Although Manning has disagreements with the Roman Catholic church (he is a former priest), he is greatly influenced by its history and teaching. He also is influenced by the twelve step program of Alcoholics Anonymous. The book is filled with great illustrations from church history, literature, and his personal experiences. The appeal he makes to his readers is passionate. He makes strides to show the goodness of the gospel. He plays especially on the emotions of the reader. He also intends the book to be read devotionally. One of the last chapters actually has prayer exercises for the reader.

I loved the book. Of course, I am not a hostile audience. I know that my life depends on the manna of God's grace. To the person just beginning in faith, I don't know if I would recommend this book. Manning understands himself simply as a redeemed sinner, but many ragamuffins that I know would still feel out of place here. They would probably long for the earthiness and colorful language of Anne Lamott. Whether intentional or not, Manning's audience appears to be church folks who finally get it. They realize that they are really ragamuffins in the hands of a merciful God.

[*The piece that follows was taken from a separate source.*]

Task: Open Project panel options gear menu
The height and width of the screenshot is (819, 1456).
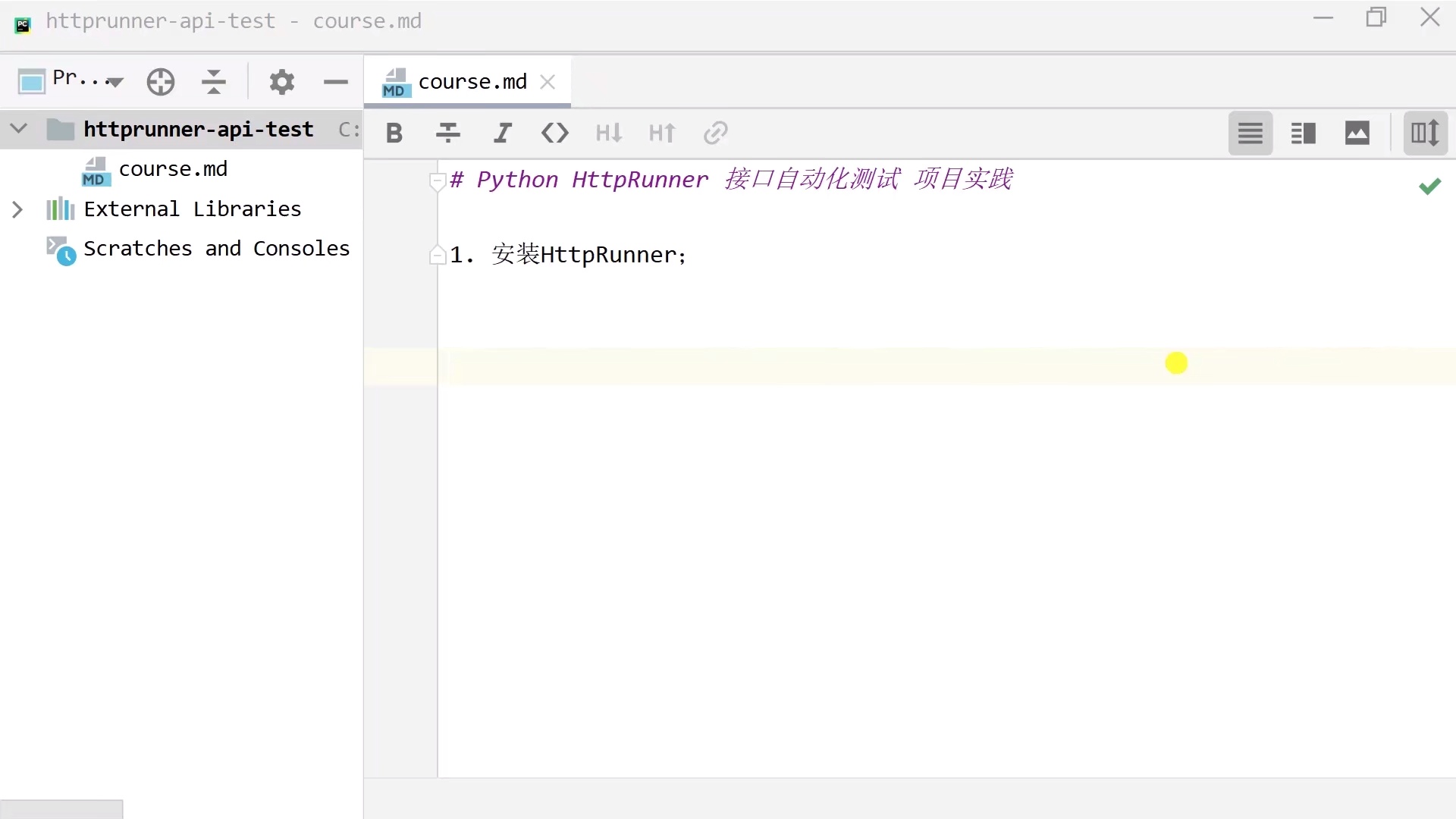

Finally, the book is a bit dated. Some of the illustrations which were current in the 1980s when the book was written don't read well in 2008. Nonetheless, I heartily recommend this book.

An Excellent Read
Customer Rating:  Score = 5 Score = 5 Score = 5 Score = 5 Score = 5
Brennan Manning discusses the love of God in a very personal way. The key word here is "personal." He does not spend time analyzing the original terms or the background of passages referring to the love of God. Instead, he works to help the reader understand the love of God in a sense that is meaningful. Not to discount the value of a good word study, but if I were to sit and explain to my son that I love him because of physiological happenings in my brain that make me experience a euphoria that in turn compels me to treat him with care, that would mean absolutely nothing to him. On the other hand, if I were to show him regularly that I love him simply because he is my son, that would mean a great deal more. God has done this in the giving of His Son and in blessing us continually.

Manning shows why we should live our lives in the fact that the Gospel is about love. Jesus preached it, and the apostles after him preached it. Too often we try to start a Christian life with work. This can be destructive if one does not fully realize, as much as is humanly possible, the scope of God's love for us. Someone can start their walk with Christ not understanding this and slowly fall away. If one serves God out of a sense of obligation rather than out of a sense of joy, the fire that was once bright may fade away.

Manning admits that some might consider his book one-sided. "Brennan goes on and on about Abba, Jesus, radical grace, compassion, and the furious love of God, but says little about morality." I got a sense of this, but as I read I realized that writing in this fashion was needed to help the reader fully comprehend the depth of God's love.

The book had a profound affect on me, and I think this affect would have been lessened had he qualified everything with phrases like, "You've got to work hard. God wants you to be totally obedient." One of Manning's major positions is that God loves us no matter what we do, and in order to help us see that, Manning need not dwell on the fact that we must be obedient. Everyone knows this; even the unfaithful. What some don't realize, even faithful Christians, is that God loves us unconditionally. We may not believe we think this way, but our behavior says differently sometimes.

We often work our fingers to the bone hoping to win God's favor more and more. Manning illustrates how this cannot be done. He refers to the story of the prodigal son and how the father did not say, "You better get to work if I'm going to forgive you." As Jesus was illustrating, our relationship with God is the same in that He is always ready to forgive us no matter what. Obedience is necessary and Manning does not disregard this fact. He simply works to help the reader see that God already loves us and by serving Him from that vantage point, our Christian lives can be filled with the joy our Father originally intended.